The right hon. Member for Birmingham, Hodge Hill (Mr Byrne) asked why we needed to keep the caps at all. The answer is simple. The caps will be established in primary legislation, but the new civil service compensation scheme, which I hope to lay before Parliament next week, before the House rises, does not have the full force of primary legislation, despite the changes to the Superannuation Act 1972 made by clause 1.
I shall be frank. We want to avoid being in the position that followed the High Court judgment in May this year, which resulted in the previous Government’s February scheme being quashed. The effect of the scheme being quashed is that the existing scheme remains unreformed and in force. Indeed, the old scheme—unaffordable, unsustainable and unreconstructed—is in force today. Of course, in preparing the new scheme we were at some pains to ensure that it would be legally robust, and we shall vigorously defend any legal challenge to it. However, as was apparent from the litigation against the previous Administration’s scheme, there can never be guarantees in litigation. Even litigation that is destined ultimately to fail can be disruptive, because of the uncertainty it causes until the case is concluded.
Could we clarify what the Minister has just said? Is the provision he supports simply a device to be used to prevent UK courts from quashing the Government’s proposals?

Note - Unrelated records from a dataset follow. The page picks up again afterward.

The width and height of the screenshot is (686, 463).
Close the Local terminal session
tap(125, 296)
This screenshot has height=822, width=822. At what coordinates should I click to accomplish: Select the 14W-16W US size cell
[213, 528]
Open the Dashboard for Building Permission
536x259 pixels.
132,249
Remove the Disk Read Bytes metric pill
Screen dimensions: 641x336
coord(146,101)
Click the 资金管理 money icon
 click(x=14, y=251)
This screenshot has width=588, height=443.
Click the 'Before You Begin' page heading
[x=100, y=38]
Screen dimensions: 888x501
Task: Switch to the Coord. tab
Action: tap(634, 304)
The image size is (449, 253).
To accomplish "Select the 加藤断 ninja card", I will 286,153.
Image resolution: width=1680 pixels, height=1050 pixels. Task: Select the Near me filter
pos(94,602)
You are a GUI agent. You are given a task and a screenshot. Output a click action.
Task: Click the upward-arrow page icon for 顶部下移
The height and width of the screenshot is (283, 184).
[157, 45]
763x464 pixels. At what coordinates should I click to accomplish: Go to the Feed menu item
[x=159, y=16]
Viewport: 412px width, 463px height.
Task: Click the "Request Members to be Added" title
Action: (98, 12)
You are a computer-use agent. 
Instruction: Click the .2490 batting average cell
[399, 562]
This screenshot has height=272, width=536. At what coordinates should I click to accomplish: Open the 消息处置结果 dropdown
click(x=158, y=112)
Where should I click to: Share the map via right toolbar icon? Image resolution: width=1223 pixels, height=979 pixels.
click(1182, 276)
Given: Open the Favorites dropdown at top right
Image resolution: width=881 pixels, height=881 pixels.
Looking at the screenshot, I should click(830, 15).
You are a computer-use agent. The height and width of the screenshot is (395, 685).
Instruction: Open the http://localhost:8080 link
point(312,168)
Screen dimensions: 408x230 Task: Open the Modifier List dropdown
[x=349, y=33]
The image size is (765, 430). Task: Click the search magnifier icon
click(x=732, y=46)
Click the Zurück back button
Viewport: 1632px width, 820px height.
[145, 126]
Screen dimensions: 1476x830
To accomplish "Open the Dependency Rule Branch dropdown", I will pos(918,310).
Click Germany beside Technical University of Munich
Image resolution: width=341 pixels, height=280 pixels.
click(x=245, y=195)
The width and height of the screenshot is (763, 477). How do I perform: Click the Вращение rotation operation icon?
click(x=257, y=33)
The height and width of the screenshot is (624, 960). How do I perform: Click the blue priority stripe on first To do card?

I shall be clear: both sides of the House have accepted that the current scheme is unsustainable and needs to be reformed. With the possible exception of the hon. Gentleman, everyone—and certainly Opposition Front Benchers—has accepted that it is unacceptable for it to be possible for a union, or two unions, to veto reform of the scheme. It must be possible for the Government and Parliament to effect reform of the civil service compensation scheme. If there is a successful legal challenge to a new civil service compensation scheme—unlikely though that may seem—we cannot have the position where the old scheme trundles on in its unsustainable, unaffordable and unfair form. That is why there must be a fall-back position for a limited period. We have listened to the arguments and we have accepted that it will be a limited period, so that caps on the use of the old scheme will be in existence, should the new scheme be quashed as the previous Government’s scheme was, by order of the High Court.
What is the right period for the power to revive the caps? Is it one year, three years, five years or 10 years? There is no precise science, because no one knows how long the period is beyond which we could be sure that a successful legal challenge would not be raised. It is our judgment that three years is the right period. That is the view that we have taken. That is why we urged the Lords to agree, and I urge the House to accept that view today. We would thus be agreeing with the Lords in their amendments, and disagreeing with the amendment proposed by the hon. Member for Hayes and Harlington.
Lords amendment 4 agreed to, with Commons financial privileges waived.
Lords amendment 5 agreed to, with Commons financial privileges waived.
Amendment (a) proposed to Lords amendment 6.—(John McDonnell.)
Question put, That the amendment be made.